Monday, February 11, 2013

Simple Data Management for Small Projects

How can we help small project’s manage environmental data efficiently? By efficient, I mean reduce labor and increase quality.

As environmental data management professionals, we typically serve any of three project scales:

1)  Multi-Facility Enterprise Projects;

2)  Large-scale single facility projects such as Superfund (Super Fun?) projects; and

3)  Small-scale projects such as Phase II investigations or gas station-sized projects requiring regular monitoring of a few wells.

 Most data management systems help us do a great job serving the Enterprise and large-scale projects. But I’ve noticed that in general, it’s tough to serve the small projects efficiently. I often feel that the overhead required to set up a database and generate data summary tables requires more labor than is justified. Hold it- sit down… of course I’m generalizing, and there are exceptions.

For example, I worked in an office where our whole data management system evolved to serve several large Superfund and military base projects where we efficiently generated electronic COCs, tracked samples, loaded EDDs, and qualified hundreds of samples per event. All the field techs, project managers, and chemists, as well as the 7 or 8 labs we regularly worked with, were dialed in to our “system.” A well-established data workflow defined our office culture and consequently, made it easy to start up projects of any size. Once the project was set up, we could quickly generate well formatted report-ready data tables (like the one below) and maps making data management appear effortless. Hmmm… am I dreaming?



Conversely, many offices without a data management culture feature work team silos with widely ranging regulatory or client needs. Unfortunately, these small projects are much harder to support efficiently. The teams (rugged individualists maybe?) likely use very specific Excel data summary tables and are more efficient using a hands-on approach to manage their data- their hands I mean, not data managers. They literally add data by hand to existing Excel templates or workbooks. Yeah- they have to QC every value they hand-enter, but don’t you know they’re going to do that to every database report you propose to generate anyway!
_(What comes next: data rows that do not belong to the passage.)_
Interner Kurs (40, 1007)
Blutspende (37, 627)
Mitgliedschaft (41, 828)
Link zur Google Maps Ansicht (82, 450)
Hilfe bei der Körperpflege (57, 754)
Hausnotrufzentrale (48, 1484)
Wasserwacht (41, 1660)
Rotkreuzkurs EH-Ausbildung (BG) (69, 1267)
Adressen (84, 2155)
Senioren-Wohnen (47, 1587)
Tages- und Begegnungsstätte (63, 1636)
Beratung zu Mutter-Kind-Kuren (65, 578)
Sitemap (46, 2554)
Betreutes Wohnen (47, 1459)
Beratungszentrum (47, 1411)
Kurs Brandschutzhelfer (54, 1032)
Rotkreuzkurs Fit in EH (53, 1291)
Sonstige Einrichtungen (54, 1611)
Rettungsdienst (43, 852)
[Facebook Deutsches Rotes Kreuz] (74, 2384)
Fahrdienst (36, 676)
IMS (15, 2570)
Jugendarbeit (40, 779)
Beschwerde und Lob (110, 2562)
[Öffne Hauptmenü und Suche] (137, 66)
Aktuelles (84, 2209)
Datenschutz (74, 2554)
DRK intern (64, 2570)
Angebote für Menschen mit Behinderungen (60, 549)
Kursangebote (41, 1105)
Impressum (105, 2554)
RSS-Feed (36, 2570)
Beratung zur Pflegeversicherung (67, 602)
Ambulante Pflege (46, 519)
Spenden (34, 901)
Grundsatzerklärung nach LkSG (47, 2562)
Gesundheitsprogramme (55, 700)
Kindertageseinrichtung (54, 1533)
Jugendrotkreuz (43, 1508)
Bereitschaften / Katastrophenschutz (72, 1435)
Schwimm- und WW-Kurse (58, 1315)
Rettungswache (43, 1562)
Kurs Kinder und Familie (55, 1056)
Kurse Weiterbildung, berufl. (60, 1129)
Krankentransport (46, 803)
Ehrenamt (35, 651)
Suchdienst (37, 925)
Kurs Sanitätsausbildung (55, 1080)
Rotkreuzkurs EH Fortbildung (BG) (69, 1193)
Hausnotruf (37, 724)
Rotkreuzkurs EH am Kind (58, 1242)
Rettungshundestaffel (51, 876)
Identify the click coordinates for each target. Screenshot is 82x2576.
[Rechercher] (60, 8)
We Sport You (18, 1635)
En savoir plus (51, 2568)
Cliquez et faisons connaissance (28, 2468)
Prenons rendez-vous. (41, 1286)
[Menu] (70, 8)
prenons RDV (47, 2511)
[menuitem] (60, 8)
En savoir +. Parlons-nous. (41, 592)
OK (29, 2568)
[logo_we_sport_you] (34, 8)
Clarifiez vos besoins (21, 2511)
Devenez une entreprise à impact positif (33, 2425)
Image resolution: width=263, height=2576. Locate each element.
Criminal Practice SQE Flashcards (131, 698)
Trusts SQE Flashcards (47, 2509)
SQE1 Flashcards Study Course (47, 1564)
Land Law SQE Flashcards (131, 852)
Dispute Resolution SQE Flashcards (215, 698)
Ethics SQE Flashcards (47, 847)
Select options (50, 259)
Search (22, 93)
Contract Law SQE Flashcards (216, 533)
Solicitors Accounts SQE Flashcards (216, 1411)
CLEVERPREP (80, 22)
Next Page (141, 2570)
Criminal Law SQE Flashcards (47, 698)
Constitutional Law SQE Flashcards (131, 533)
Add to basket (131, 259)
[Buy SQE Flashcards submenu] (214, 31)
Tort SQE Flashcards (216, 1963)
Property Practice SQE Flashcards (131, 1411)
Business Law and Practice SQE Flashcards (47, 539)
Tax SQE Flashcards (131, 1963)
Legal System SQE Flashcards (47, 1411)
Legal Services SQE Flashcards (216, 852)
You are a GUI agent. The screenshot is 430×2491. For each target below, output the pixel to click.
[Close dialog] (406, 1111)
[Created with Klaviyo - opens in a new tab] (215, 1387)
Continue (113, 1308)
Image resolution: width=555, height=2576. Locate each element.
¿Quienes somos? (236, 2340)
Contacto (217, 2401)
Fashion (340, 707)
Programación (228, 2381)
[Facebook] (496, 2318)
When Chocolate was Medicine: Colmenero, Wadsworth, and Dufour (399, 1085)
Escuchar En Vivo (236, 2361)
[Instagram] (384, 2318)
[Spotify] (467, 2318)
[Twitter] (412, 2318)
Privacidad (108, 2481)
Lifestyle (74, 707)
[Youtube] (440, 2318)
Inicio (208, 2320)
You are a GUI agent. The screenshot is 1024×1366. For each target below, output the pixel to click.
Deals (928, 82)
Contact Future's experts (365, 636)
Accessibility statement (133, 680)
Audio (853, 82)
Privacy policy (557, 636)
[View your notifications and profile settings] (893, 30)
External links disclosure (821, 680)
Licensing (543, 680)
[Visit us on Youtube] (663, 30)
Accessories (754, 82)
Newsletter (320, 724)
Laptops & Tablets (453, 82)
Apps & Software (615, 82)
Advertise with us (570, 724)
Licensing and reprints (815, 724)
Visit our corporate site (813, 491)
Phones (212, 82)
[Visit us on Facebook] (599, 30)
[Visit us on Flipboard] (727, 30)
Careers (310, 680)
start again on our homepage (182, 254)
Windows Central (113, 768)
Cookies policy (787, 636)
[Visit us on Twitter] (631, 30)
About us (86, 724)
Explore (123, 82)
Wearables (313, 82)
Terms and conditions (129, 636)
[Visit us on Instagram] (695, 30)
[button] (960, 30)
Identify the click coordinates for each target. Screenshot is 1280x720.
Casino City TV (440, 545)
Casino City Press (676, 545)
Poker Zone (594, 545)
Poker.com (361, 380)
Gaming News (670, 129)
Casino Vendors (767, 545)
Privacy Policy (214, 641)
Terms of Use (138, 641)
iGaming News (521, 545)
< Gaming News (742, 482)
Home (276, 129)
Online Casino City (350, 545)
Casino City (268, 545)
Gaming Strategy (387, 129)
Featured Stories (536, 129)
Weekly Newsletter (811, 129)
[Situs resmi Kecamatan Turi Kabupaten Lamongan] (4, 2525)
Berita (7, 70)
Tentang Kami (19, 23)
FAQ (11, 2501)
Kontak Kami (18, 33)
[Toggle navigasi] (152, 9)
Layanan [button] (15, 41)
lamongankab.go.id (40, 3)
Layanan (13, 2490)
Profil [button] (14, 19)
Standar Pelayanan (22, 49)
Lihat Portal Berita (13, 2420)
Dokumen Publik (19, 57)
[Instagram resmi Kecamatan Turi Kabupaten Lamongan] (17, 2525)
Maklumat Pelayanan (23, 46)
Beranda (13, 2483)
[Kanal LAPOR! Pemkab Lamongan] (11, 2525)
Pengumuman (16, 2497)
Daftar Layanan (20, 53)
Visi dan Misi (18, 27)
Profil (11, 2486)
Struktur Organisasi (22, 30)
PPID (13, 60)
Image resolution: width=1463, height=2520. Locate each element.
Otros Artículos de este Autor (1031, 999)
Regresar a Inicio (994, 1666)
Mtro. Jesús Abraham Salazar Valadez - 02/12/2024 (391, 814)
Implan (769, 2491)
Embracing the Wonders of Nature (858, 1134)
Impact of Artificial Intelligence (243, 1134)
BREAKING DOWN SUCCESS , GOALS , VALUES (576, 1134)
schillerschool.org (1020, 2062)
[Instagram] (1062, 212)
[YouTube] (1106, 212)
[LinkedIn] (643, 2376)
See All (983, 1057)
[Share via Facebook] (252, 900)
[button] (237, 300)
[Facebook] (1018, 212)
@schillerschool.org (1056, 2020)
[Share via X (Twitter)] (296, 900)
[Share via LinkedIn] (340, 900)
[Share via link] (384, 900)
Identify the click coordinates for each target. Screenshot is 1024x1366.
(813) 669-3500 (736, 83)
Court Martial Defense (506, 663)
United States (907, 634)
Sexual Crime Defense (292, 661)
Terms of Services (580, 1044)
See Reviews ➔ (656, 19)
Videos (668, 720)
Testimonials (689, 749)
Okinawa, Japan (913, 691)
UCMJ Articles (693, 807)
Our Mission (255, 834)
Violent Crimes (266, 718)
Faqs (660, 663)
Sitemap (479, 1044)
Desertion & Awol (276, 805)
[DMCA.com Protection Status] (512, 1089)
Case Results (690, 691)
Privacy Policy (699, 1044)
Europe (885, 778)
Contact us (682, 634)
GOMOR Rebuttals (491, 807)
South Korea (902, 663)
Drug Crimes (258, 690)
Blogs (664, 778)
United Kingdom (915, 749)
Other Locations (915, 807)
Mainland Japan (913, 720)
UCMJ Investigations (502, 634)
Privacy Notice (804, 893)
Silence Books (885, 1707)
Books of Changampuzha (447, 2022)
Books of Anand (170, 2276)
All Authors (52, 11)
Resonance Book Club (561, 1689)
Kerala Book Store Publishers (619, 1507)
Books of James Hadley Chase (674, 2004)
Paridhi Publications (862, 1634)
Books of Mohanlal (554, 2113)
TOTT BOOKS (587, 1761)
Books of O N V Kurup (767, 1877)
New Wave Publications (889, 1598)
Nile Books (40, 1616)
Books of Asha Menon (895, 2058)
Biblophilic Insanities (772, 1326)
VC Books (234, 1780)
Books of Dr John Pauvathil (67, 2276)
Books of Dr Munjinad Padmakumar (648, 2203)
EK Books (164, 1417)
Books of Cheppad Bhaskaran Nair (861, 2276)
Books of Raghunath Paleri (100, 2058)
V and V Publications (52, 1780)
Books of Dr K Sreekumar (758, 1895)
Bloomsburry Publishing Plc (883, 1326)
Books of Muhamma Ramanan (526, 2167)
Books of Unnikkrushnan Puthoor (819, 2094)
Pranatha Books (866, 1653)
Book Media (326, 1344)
I believe these folks get better value with their approach than if they had to wait around for EDDs to get fixed and loaded, then get tables made (with the correct screening levels), followed by grinding through several iterations to the tables the way they or the client want them. Using the DIY approach, they gain hands-on control of their work. They don’t have to go through a data specialist unfamiliar with their specific needs, and who is not always immediately available as data needs/revisions arise in the 11th hour. In other words, as hard as it is for us data managers to swallow, small teams managing their data by hand literally can give their project better quality and less “friction.”

Of course, I wouldn’t have written this post if I didn’t think there was a better way.

So, how can we help these small teams reduce labor and increase quality? The key is developing a simple set of tools allowing small project teams to manage their data themselves without specialized training. I’m imagining a system where small projects can reap the benefits of querying and reporting well-formatted tables and charts without the inherent complexity of a full-on data management system.

What would those tools look like? I’ll pitch some ideas in my next post.

Tuesday, January 29, 2013

Fourth Annual Environmental Data Management Conference

Howdy-

I'm looking forward to dusting off this blog!!


I'm happy to announce that the fourth annual International Conference for Environmental Data Management (ICEDM) happens May 14-15, 2013 in Portland, Oregon. Better yet, Sarah Wright of deMaximis Data Management, Inc. (ddms) joined me to co-host the conference.  Sarah's a great speaker, knows people throughout the environmental data management community, and has ton of environmental data management experience.


Here's Sarah presenting at the 2012 Conference....
And here's a shot of the Conference Crowd....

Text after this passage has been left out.